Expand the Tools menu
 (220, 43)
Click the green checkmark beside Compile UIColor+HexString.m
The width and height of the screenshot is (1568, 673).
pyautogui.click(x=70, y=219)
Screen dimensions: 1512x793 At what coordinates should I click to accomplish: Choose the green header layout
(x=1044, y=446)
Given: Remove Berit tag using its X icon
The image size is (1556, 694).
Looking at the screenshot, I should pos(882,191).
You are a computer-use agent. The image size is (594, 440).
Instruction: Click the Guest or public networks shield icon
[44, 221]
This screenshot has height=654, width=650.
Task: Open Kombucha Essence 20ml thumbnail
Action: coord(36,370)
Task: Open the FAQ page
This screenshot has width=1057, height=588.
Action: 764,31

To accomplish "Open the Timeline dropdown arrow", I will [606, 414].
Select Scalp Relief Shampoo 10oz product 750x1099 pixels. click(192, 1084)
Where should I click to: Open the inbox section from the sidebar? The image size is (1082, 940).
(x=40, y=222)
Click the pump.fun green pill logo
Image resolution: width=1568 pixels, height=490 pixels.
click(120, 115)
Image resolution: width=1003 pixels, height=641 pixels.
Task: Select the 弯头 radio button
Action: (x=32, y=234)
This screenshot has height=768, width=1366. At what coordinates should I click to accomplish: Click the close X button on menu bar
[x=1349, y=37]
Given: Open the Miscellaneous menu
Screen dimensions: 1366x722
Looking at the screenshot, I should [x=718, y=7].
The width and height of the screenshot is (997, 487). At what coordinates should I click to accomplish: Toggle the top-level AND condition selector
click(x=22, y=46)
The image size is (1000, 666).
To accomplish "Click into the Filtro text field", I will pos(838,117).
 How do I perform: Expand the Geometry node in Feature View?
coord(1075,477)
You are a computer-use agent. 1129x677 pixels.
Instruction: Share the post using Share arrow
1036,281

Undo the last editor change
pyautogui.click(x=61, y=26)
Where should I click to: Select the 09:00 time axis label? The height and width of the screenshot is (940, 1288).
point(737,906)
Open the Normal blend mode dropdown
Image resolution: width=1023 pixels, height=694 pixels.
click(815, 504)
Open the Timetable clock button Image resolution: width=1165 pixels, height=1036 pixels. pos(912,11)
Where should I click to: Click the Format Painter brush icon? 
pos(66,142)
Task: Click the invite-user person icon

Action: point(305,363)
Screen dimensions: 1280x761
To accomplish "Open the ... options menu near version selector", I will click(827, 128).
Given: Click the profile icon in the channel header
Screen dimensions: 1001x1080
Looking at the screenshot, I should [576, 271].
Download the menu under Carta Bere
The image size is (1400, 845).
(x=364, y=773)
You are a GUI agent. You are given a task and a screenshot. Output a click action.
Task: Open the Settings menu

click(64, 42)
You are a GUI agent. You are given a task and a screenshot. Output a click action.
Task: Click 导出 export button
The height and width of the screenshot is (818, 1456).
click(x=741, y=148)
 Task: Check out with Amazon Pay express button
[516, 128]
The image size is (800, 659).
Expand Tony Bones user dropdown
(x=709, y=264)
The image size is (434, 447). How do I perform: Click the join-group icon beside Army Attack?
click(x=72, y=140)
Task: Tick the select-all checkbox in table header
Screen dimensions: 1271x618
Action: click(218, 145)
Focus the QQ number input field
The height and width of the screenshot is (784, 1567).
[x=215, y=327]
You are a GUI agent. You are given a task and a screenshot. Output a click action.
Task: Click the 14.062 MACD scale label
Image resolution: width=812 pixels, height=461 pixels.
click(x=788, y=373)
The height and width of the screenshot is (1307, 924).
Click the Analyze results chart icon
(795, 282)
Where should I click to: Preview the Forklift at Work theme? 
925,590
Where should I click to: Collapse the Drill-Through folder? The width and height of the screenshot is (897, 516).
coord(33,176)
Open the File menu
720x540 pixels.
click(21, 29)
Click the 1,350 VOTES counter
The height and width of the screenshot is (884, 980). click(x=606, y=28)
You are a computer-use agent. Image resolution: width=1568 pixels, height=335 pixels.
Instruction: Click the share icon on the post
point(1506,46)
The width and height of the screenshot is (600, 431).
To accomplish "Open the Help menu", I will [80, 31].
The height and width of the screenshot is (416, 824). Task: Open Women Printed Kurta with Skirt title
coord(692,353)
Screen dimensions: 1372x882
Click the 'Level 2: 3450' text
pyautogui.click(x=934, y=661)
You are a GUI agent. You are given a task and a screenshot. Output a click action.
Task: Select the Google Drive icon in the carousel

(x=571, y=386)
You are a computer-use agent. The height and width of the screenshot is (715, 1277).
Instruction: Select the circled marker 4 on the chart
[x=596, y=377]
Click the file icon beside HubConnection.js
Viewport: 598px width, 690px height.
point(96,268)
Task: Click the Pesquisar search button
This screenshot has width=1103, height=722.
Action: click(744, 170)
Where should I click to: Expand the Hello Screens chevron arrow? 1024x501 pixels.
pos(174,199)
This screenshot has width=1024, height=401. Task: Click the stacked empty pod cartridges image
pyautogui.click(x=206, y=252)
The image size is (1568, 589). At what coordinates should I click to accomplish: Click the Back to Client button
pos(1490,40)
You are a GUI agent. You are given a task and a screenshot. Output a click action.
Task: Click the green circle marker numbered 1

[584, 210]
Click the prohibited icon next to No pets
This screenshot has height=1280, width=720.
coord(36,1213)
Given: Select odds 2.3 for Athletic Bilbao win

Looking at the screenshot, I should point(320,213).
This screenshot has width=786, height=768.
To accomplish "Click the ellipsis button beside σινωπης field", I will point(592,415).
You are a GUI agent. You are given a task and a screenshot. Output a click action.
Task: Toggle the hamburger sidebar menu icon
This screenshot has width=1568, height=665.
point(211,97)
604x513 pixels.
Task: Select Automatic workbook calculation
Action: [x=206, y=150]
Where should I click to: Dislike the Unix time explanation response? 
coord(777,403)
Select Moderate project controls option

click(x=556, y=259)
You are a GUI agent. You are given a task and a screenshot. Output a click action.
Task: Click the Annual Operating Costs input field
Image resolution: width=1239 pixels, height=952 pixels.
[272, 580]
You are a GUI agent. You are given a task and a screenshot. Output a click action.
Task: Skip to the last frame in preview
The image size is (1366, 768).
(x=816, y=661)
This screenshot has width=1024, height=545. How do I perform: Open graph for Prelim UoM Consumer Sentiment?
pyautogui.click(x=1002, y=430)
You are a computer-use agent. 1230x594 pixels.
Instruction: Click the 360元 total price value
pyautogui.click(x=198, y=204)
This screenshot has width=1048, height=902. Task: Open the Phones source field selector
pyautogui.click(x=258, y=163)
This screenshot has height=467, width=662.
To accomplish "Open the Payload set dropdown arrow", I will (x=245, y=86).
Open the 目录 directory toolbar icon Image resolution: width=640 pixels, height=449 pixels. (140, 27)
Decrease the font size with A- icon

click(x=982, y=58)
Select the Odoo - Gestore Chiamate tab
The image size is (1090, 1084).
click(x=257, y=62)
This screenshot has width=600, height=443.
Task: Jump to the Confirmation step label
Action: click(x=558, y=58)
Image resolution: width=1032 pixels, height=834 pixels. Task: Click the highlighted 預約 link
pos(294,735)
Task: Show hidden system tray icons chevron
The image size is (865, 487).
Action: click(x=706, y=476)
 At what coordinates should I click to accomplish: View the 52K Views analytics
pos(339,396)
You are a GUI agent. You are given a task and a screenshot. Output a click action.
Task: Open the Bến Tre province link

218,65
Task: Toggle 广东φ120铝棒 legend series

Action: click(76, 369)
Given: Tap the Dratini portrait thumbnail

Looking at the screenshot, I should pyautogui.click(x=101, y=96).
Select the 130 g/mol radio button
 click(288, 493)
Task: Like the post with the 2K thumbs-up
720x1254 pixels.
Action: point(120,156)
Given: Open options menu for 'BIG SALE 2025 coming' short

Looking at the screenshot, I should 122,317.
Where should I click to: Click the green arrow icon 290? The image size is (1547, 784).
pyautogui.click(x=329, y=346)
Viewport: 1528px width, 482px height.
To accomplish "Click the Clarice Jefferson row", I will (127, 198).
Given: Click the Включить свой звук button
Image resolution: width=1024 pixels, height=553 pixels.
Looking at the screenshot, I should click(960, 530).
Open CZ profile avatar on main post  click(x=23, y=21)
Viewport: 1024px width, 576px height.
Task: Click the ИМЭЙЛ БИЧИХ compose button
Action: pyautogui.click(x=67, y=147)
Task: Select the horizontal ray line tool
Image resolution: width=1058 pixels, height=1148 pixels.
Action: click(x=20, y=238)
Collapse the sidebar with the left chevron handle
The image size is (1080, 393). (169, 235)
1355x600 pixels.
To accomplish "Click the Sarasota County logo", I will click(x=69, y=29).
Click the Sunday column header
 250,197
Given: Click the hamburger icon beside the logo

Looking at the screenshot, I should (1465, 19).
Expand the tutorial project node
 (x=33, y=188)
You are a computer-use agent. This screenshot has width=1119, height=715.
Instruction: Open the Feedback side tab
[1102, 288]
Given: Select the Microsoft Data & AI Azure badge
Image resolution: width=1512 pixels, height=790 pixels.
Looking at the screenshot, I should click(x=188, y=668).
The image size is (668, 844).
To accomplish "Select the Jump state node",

Your assignment:
Number of lines in the records above holding the word "computer": state it and nothing else.

Expected output:
6